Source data
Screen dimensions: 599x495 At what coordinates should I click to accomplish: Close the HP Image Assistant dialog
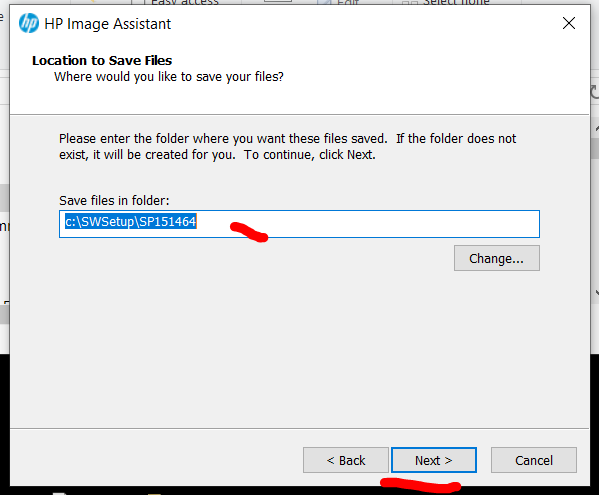click(x=569, y=23)
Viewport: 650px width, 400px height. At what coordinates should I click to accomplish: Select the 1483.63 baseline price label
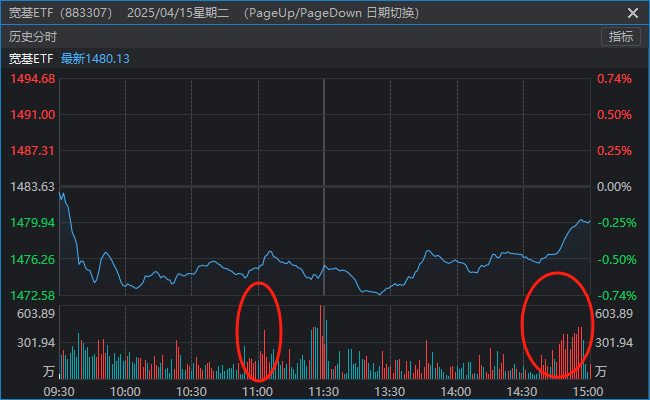(x=32, y=187)
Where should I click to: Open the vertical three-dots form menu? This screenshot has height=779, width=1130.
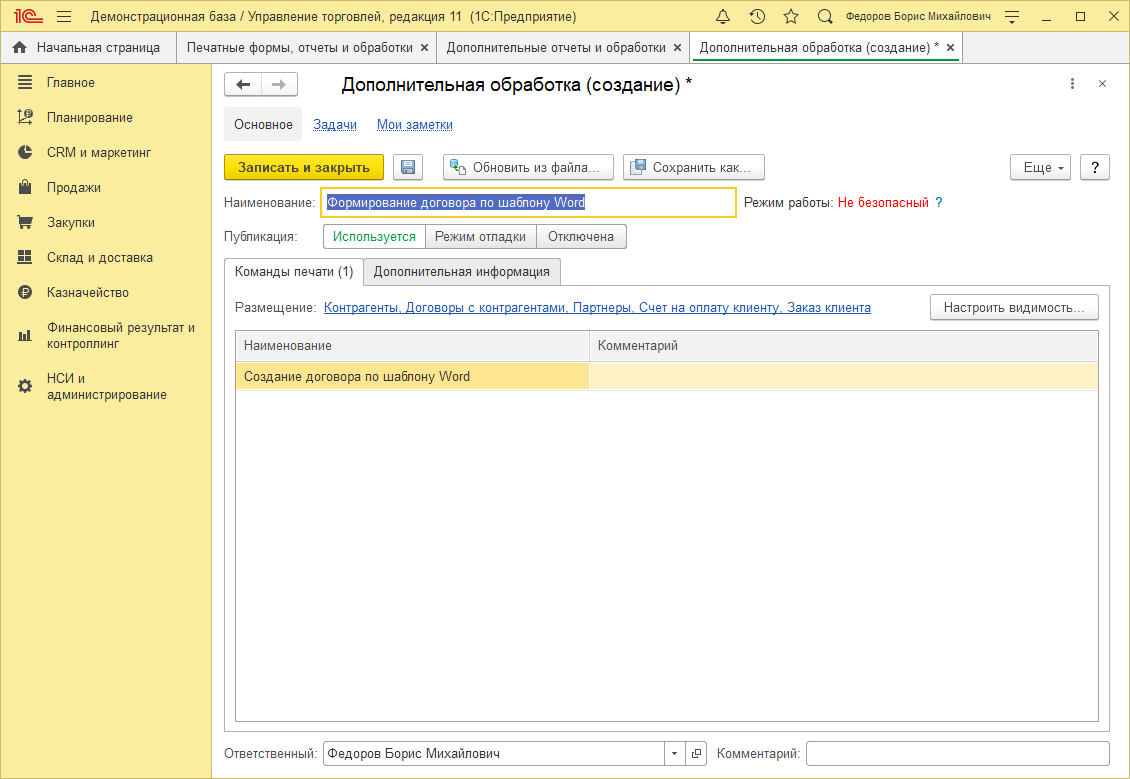click(1072, 84)
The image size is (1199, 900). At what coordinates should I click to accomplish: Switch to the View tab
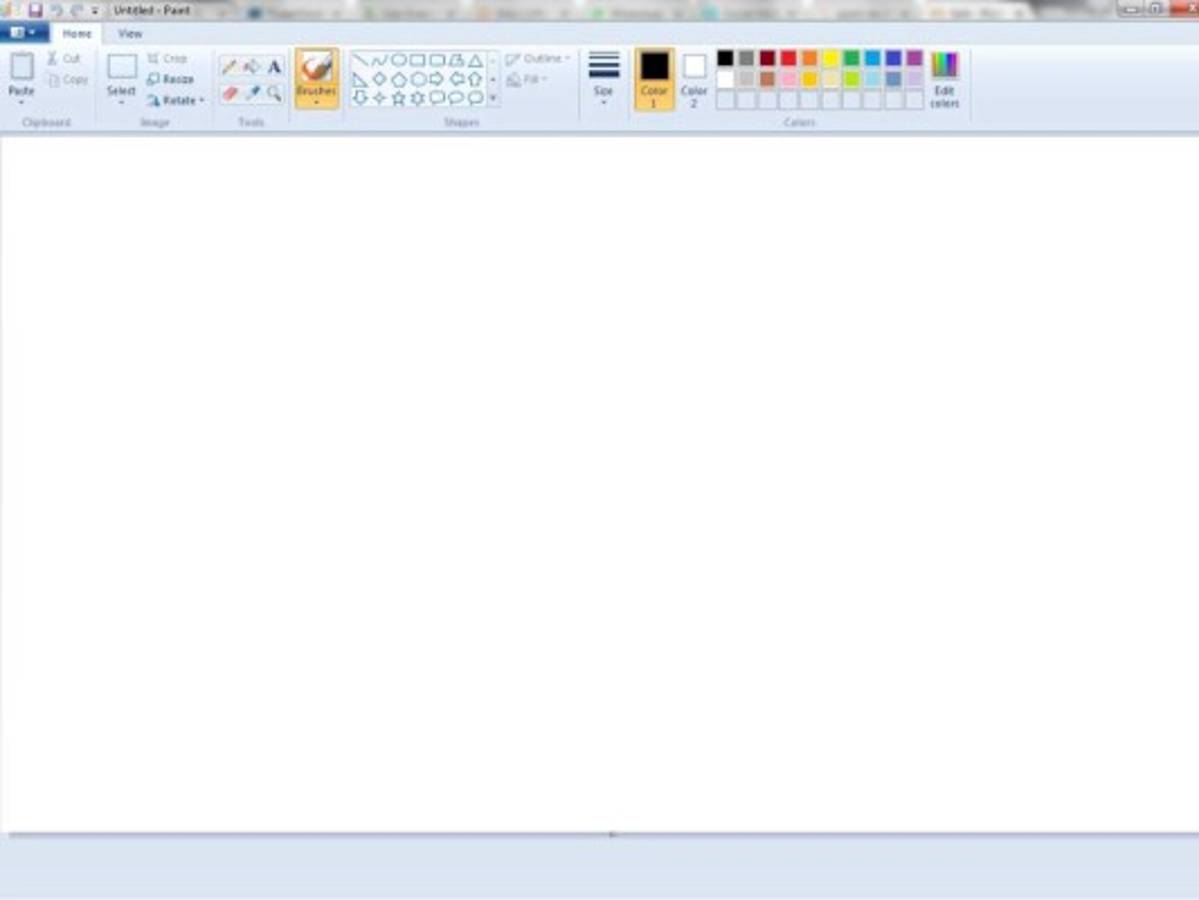click(x=130, y=33)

== Short exercise ==
Rewrite all of the records, substituting "Where should I tap to do" for every "At what coordinates should I click to accomplish" and keeping everything else the same. Leave the pictures out.

== The result ==
Screen dimensions: 599x495 Where should I tap to do: Close the HP Image Assistant dialog
click(x=569, y=23)
Viewport: 650px width, 400px height. Where should I tap to do: Select the 1483.63 baseline price label
(x=32, y=187)
Where should I click to: Open the vertical three-dots form menu? This screenshot has height=779, width=1130.
click(1072, 84)
The image size is (1199, 900). Where should I tap to do: Switch to the View tab
click(x=130, y=33)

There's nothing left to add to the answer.